What is required
Repeat the entries without change, omitting the pictures.

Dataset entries
══════════

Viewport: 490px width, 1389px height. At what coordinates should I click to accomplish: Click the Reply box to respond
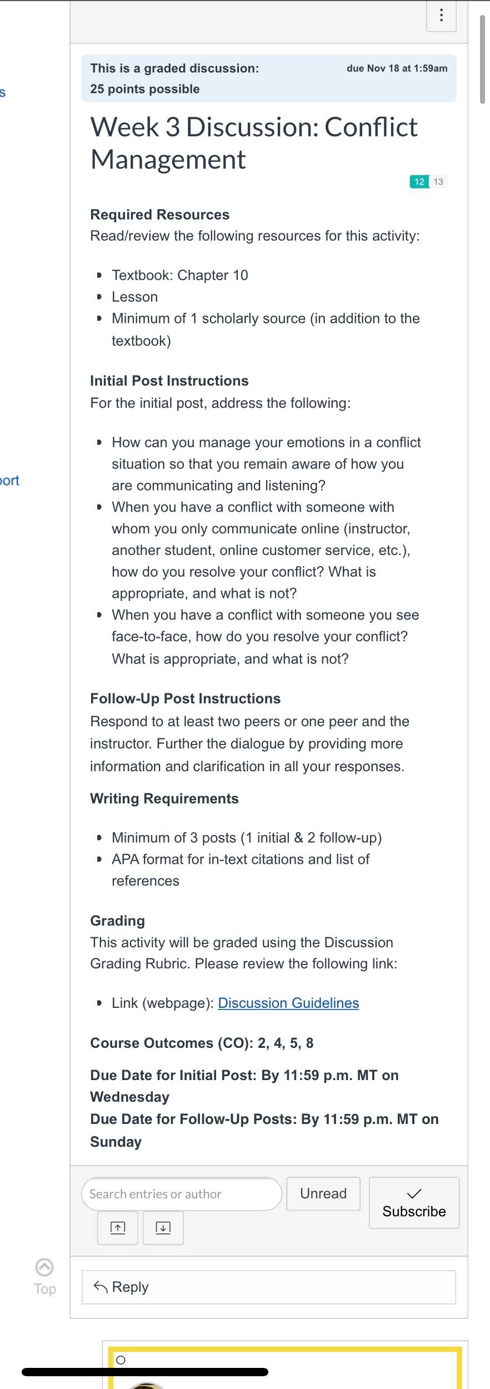[x=269, y=1287]
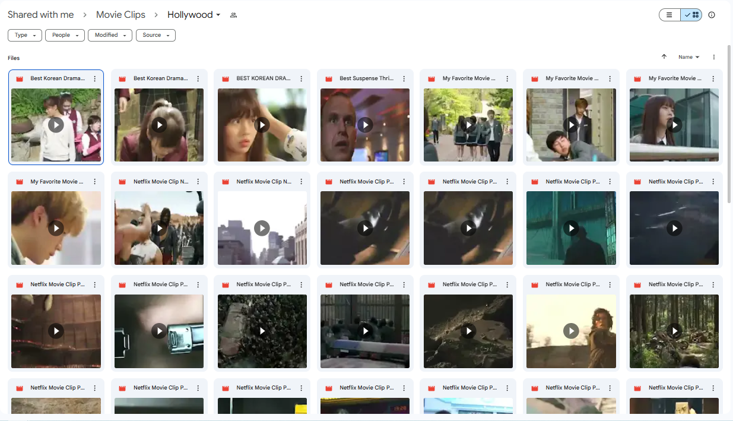Open the view details info icon
733x421 pixels.
click(x=712, y=15)
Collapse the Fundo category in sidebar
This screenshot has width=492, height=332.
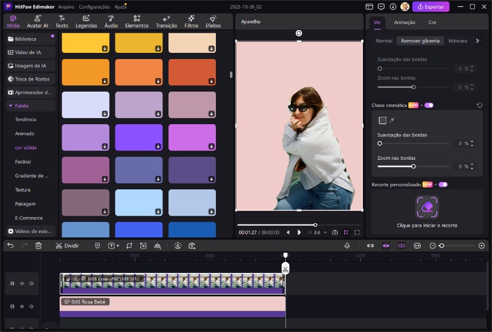(10, 106)
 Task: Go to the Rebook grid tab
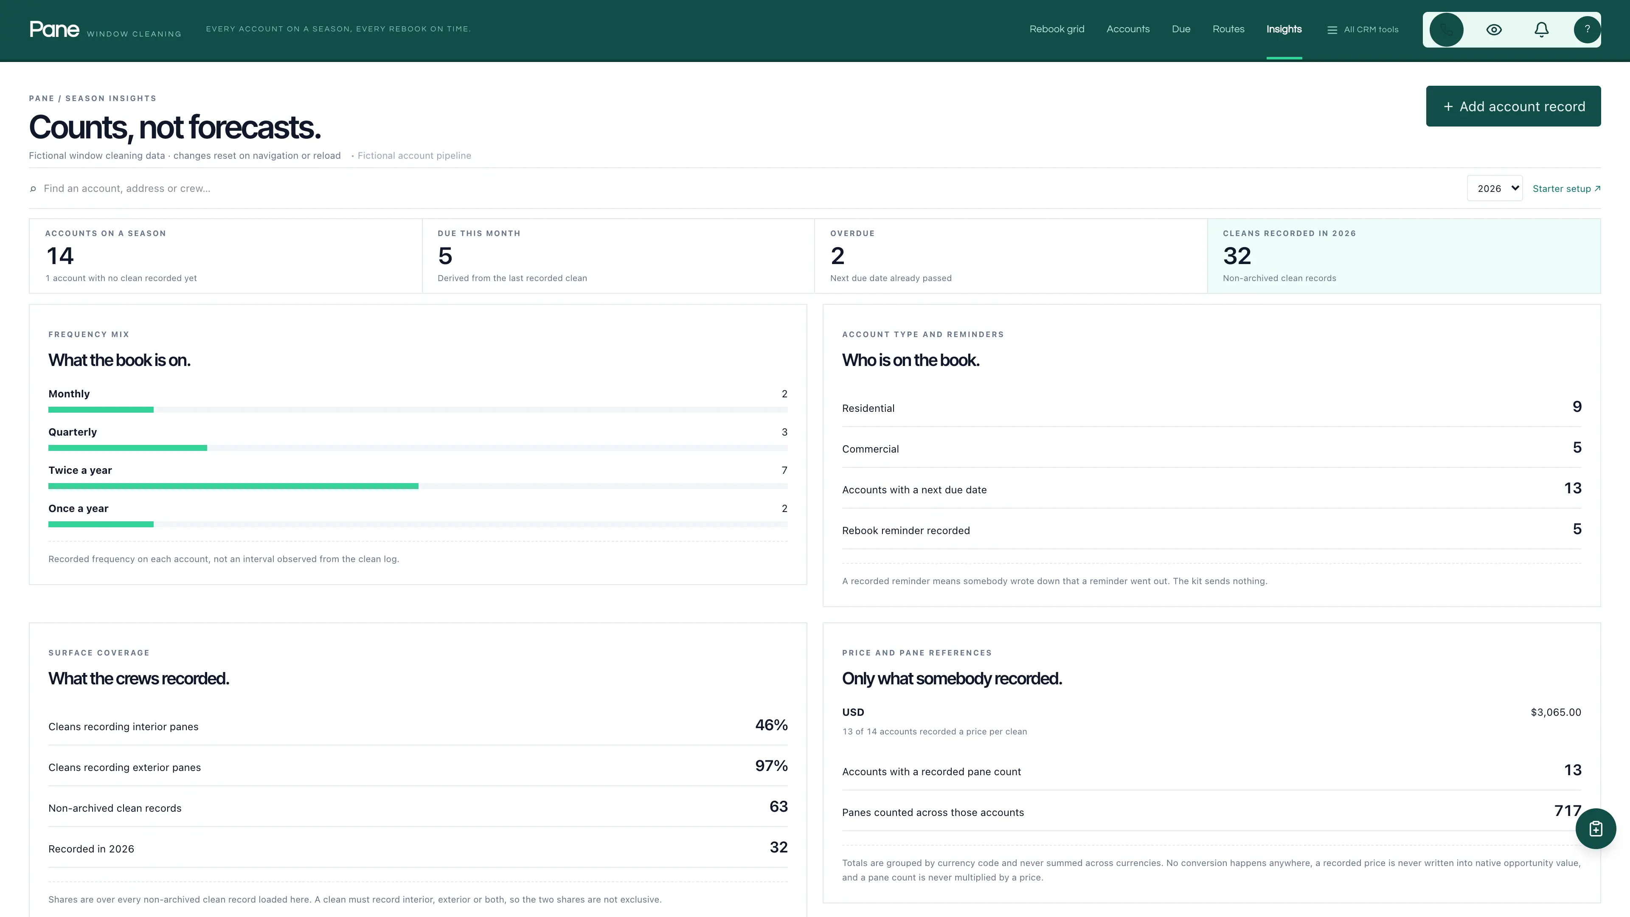1057,29
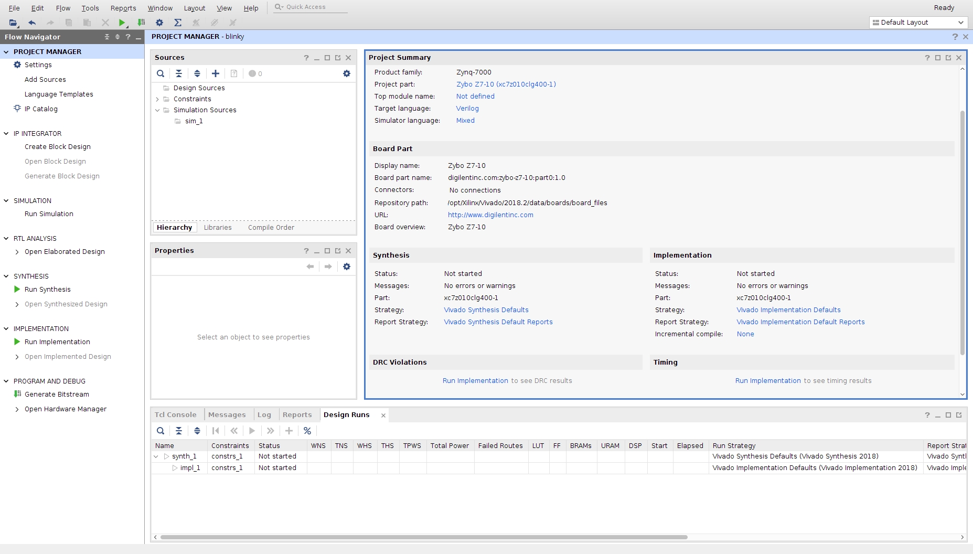Open the Reports menu

pos(123,8)
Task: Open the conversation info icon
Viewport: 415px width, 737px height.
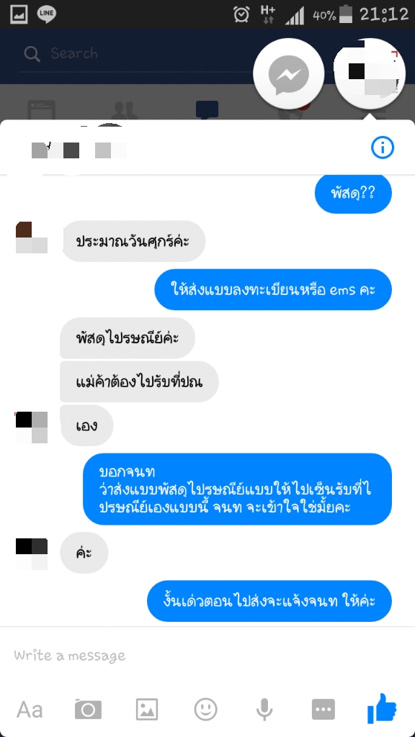Action: tap(382, 148)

══════════

Result below
Viewport: 490px width, 1389px height. At what coordinates should I click to accomplish: Click the Reply box to respond
[x=269, y=1287]
Open the view details info icon
733x421 pixels.
click(x=712, y=15)
Collapse the Fundo category in sidebar
This screenshot has width=492, height=332.
(10, 106)
 Task: Go to the Rebook grid tab
1057,29
Open the Reports menu

pos(123,8)
Task: Open the conversation info icon
Viewport: 415px width, 737px height.
Action: tap(382, 148)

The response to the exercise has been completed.